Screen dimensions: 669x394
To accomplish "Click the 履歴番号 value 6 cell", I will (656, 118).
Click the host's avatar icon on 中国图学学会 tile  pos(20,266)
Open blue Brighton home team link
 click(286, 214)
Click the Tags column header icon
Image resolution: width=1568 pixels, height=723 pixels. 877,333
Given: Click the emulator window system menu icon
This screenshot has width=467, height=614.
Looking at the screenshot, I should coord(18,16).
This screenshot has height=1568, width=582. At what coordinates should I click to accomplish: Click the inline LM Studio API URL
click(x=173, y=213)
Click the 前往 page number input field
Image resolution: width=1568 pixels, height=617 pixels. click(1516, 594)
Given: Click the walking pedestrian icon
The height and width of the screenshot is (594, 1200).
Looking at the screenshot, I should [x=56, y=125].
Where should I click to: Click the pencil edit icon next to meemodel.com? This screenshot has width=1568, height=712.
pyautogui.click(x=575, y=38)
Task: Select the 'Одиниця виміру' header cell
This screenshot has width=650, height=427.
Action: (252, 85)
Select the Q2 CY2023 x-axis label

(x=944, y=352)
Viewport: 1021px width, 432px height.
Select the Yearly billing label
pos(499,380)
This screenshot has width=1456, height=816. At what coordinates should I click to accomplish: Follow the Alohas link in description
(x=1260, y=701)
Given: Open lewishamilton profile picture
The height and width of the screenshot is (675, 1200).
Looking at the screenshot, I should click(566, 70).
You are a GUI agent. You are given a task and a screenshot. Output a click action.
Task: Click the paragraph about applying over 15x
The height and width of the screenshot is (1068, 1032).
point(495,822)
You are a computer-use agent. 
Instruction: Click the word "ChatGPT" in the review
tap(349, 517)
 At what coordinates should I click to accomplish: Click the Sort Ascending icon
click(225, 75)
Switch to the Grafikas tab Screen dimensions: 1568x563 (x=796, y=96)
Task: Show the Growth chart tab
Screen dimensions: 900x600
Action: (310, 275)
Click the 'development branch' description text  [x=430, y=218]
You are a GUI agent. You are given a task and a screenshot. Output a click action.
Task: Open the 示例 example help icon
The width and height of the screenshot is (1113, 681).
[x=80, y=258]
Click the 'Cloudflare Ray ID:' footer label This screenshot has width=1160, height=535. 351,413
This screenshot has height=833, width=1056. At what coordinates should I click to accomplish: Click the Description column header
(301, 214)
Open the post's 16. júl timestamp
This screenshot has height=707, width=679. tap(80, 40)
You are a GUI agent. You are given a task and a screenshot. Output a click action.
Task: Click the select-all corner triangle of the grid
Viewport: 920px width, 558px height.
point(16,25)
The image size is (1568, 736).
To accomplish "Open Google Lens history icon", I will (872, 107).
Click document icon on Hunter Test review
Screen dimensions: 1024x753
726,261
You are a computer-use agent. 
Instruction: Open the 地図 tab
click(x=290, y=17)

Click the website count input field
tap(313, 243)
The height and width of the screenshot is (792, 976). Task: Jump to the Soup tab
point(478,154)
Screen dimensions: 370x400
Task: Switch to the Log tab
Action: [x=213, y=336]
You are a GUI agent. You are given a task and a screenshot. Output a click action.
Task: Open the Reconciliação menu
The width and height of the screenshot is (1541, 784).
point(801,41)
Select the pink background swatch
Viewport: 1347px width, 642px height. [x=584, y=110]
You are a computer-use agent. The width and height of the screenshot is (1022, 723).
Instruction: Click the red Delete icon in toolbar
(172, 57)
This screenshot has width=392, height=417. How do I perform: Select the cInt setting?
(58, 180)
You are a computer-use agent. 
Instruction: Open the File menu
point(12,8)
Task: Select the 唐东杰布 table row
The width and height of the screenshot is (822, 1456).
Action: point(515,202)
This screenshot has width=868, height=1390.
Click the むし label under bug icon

□ □ □ □ □ □ □

• ASSIGNMENT: Quote the listing above, but only from the line that shows "Given: Open lewishamilton profile picture" through the line that shows "Click the 'Cloudflare".

• SOLUTION FOR THIS TASK:
Given: Open lewishamilton profile picture
The height and width of the screenshot is (675, 1200).
Looking at the screenshot, I should click(566, 70).
You are a GUI agent. You are given a task and a screenshot. Output a click action.
Task: Click the paragraph about applying over 15x
The height and width of the screenshot is (1068, 1032).
point(495,822)
You are a computer-use agent. 
Instruction: Click the word "ChatGPT" in the review
tap(349, 517)
 At what coordinates should I click to accomplish: Click the Sort Ascending icon
click(225, 75)
Switch to the Grafikas tab Screen dimensions: 1568x563 (x=796, y=96)
Task: Show the Growth chart tab
Screen dimensions: 900x600
Action: (310, 275)
Click the 'development branch' description text  [x=430, y=218]
You are a GUI agent. You are given a task and a screenshot. Output a click action.
Task: Open the 示例 example help icon
The width and height of the screenshot is (1113, 681).
[x=80, y=258]
Click the 'Cloudflare Ray ID:' footer label This screenshot has width=1160, height=535. 351,413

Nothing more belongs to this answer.